Summary. The paper presents a design for first-class refinement types in Scala 3, treating refinements as ordinary types that integrate with subtyping, type inference, and pattern matching. It defines a core calculus combining dependent function types, bounded polymorphism, positive equi-recursive types, union and intersection types, and refinement types. Type soundness is established via a mechanized proof in Rocq under a partial-correctness semantics, using a fuel-bounded definitional interpreter and semantic typing. A prototype implementation extends the Scala 3 compiler, employing a lightweight e-graph-based solver for predicate entailment.

Significance. If the core result holds, this advances refinement type systems by eliminating the separation between specification and host language features, enabling more seamless use in a mainstream language. The mechanized Rocq proof for a rich core calculus (including recursive types, intersections, and dependent features) under semantic typing is a notable strength, providing independent verification against an external semantics. The prototype offers evidence of practicality, though the unverified solver limits the strength of implementation claims.

major comments (1)
  1. [Implementation and prototype solver] The mechanized soundness proof (core calculus section) treats predicate entailment as an assumed decision procedure. The prototype implementation relies on an unverified e-graph solver without a separate correctness argument or validation against the predicate fragment generated by the full feature set (dependent predicates, recursive refinements, intersections).
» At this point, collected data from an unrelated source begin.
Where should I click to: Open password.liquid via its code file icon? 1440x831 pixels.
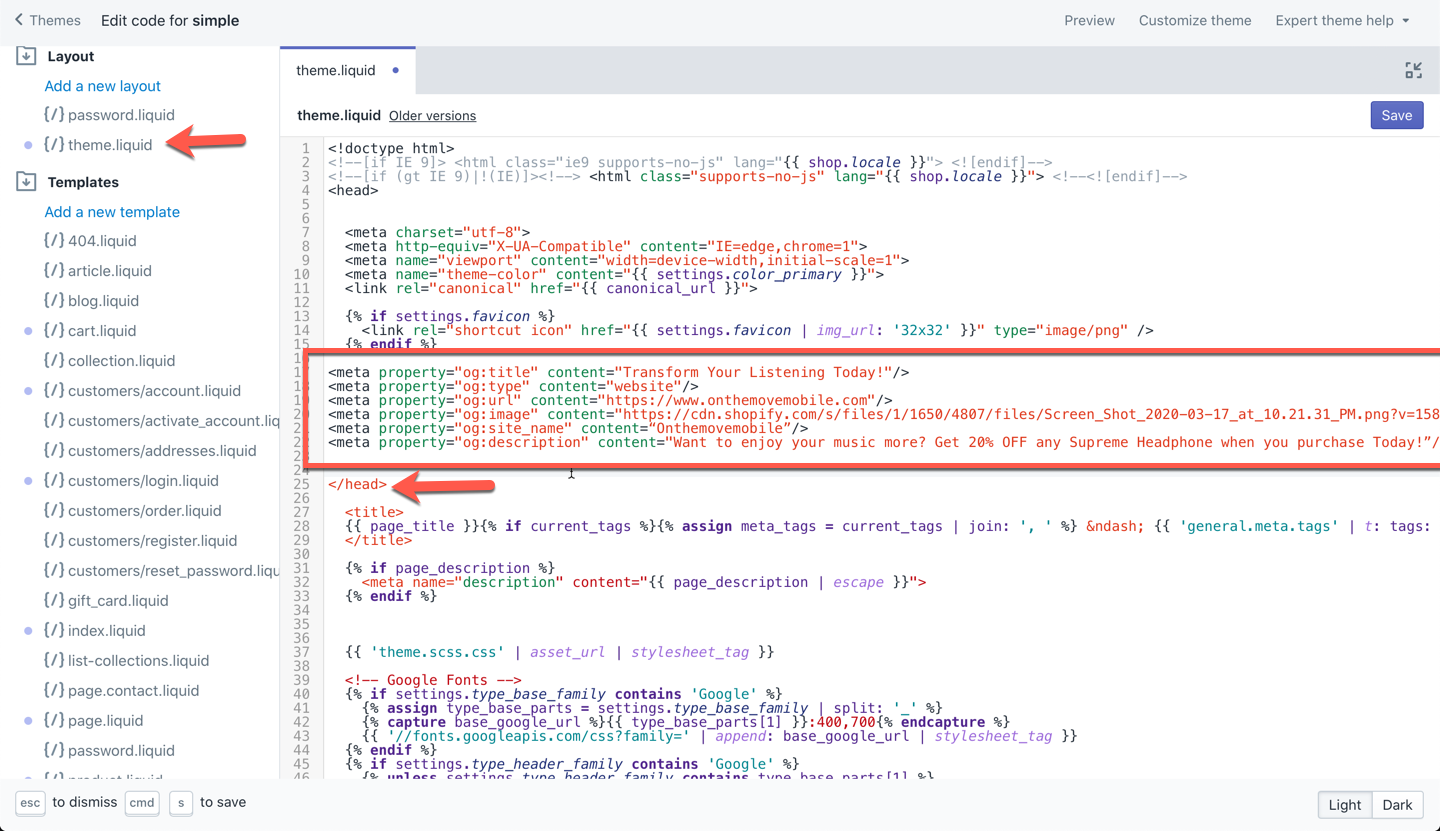point(56,114)
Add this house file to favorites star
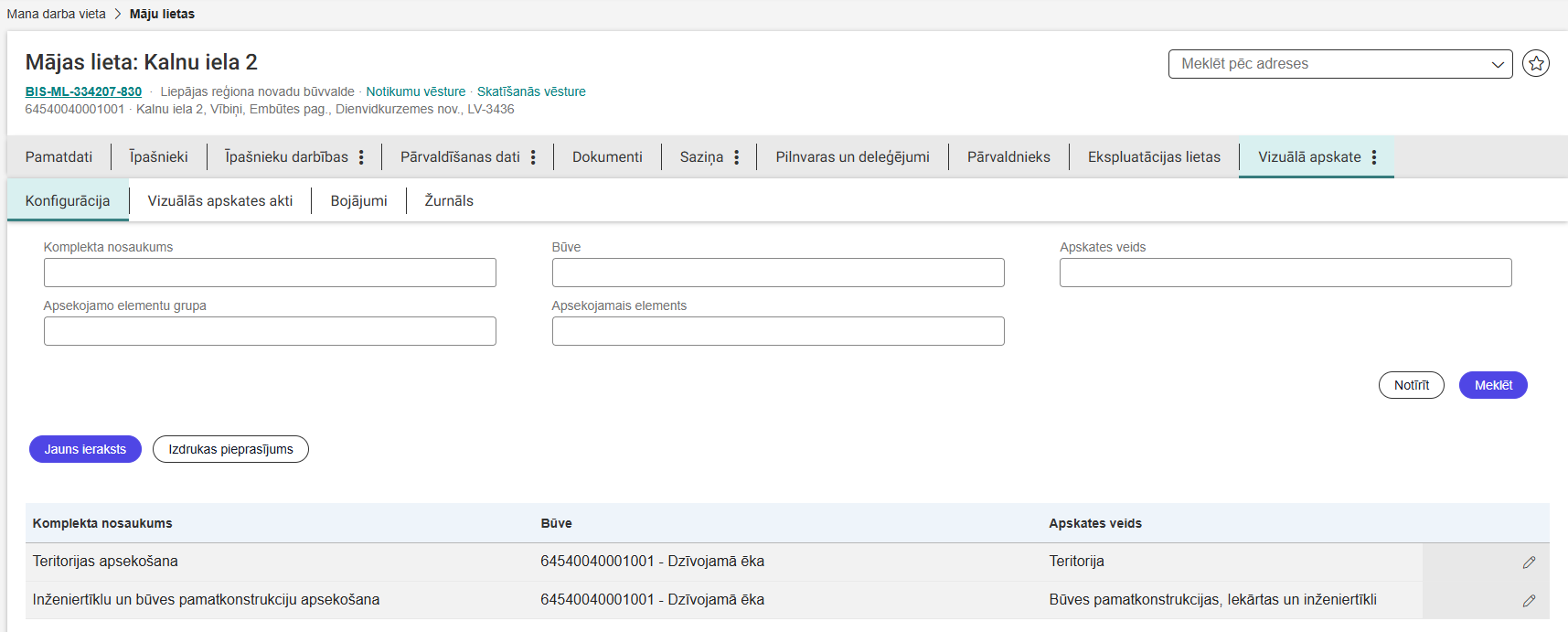 tap(1536, 64)
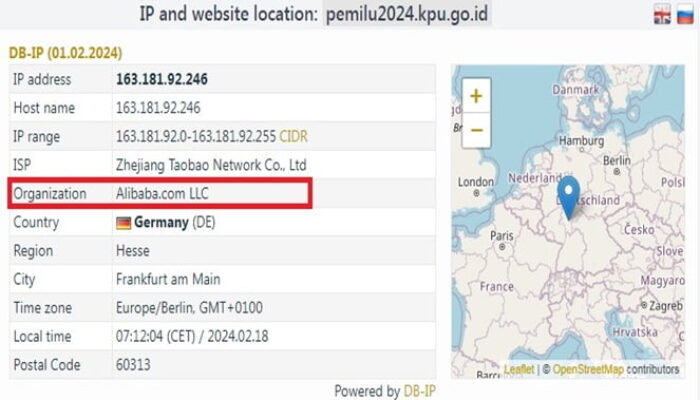The height and width of the screenshot is (400, 700).
Task: Click the pemilu2024.kpu.go.id domain field
Action: pyautogui.click(x=409, y=15)
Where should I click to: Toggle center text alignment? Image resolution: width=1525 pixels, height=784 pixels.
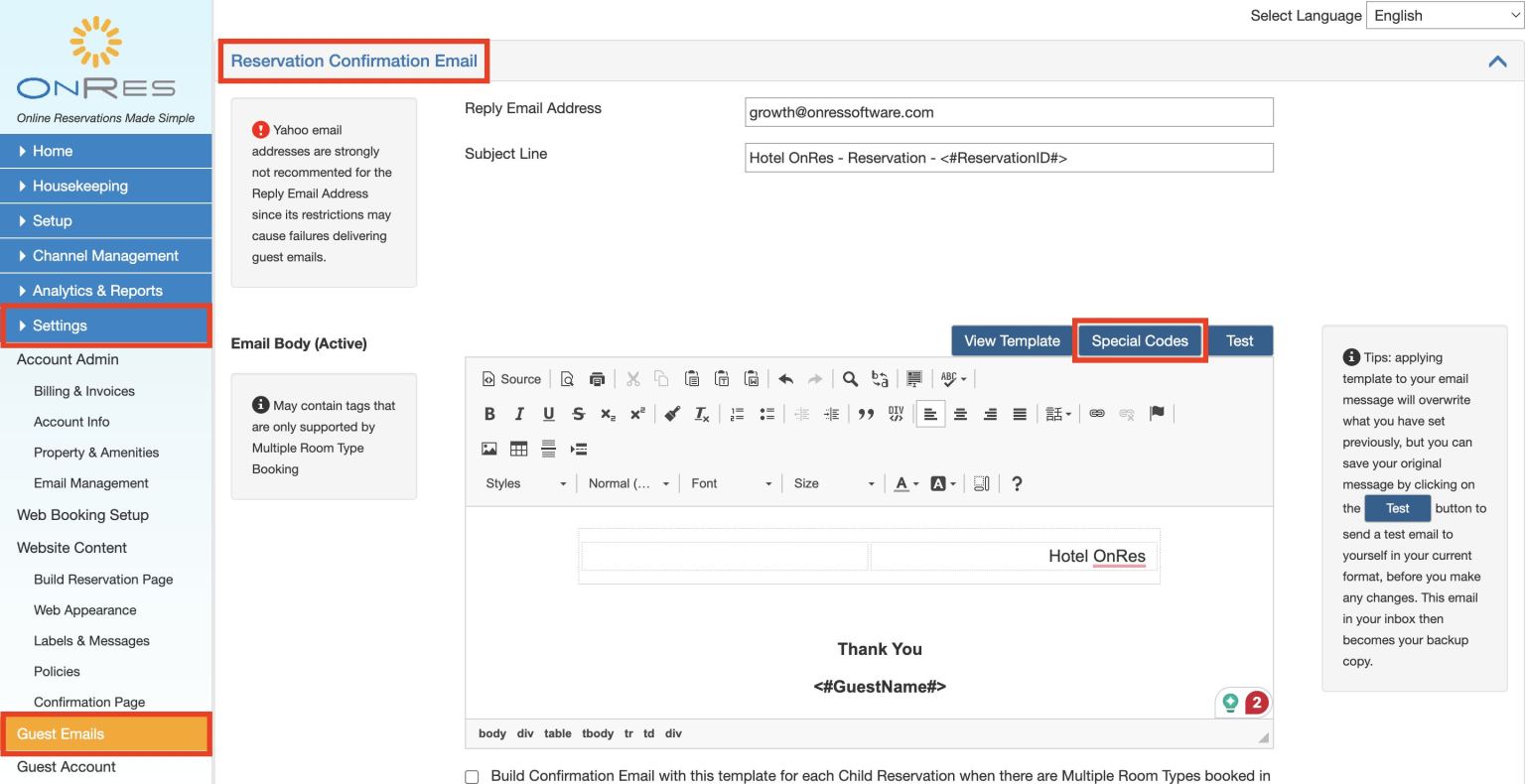[960, 415]
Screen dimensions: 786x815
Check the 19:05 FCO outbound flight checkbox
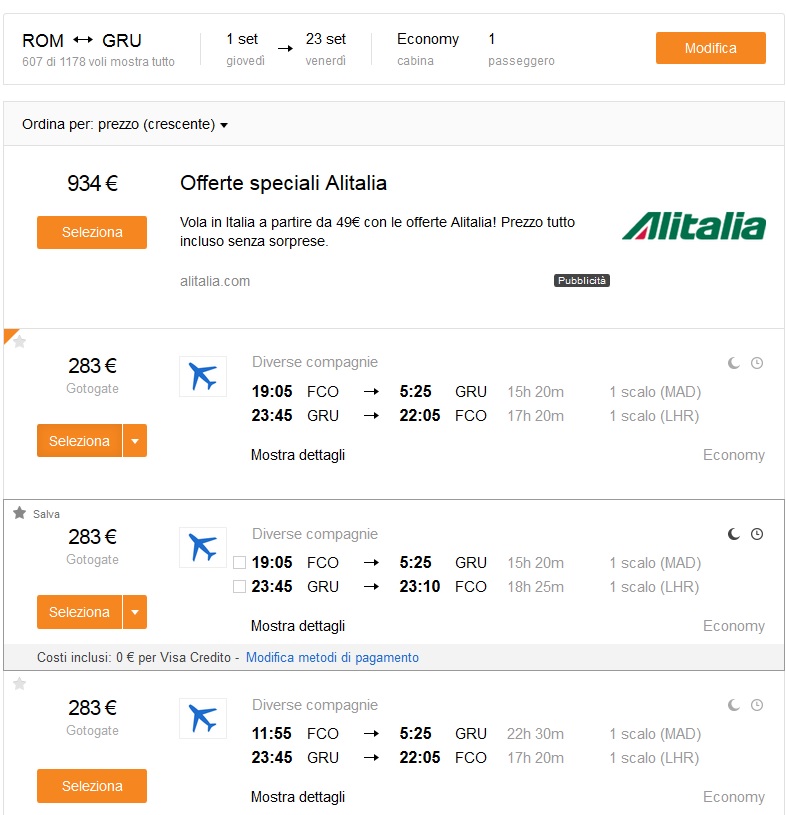pyautogui.click(x=239, y=562)
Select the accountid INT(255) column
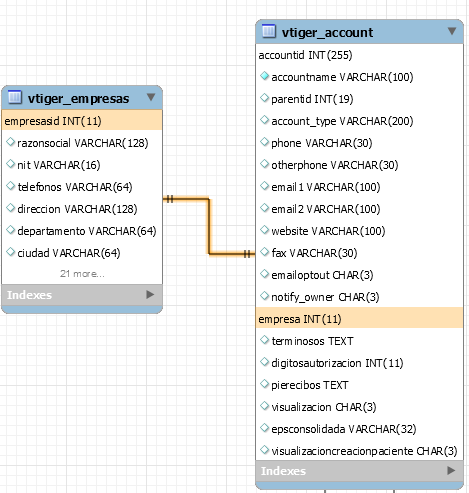 (359, 55)

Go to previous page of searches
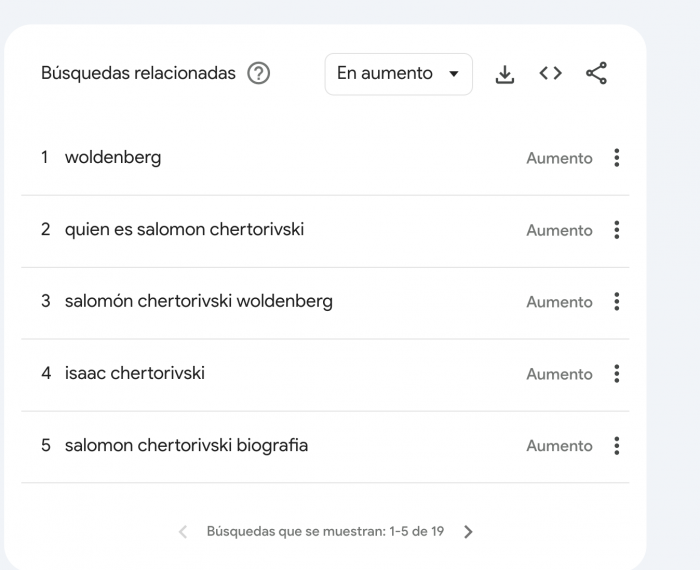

This creates a gap between the proven core and the implemented checker, as an unsound solver could accept invalid entailments.
minor comments (2)
  1. [Semantics] Clarify in the semantics section how the fuel bound in the definitional interpreter relates to observable termination behavior in the full Scala language and its extensions.
  2. [Abstract and Introduction] The abstract and introduction could more explicitly state that soundness is claimed only for the core calculus, not the prototype implementation.

Simulated Author's Rebuttal

1 responses · 0 unresolved

We thank the referee for the careful and constructive review. The observation about the gap between the assumed decision procedure in the mechanized proof and the unverified solver in the prototype is valid, and we will revise the manuscript to make this relationship explicit.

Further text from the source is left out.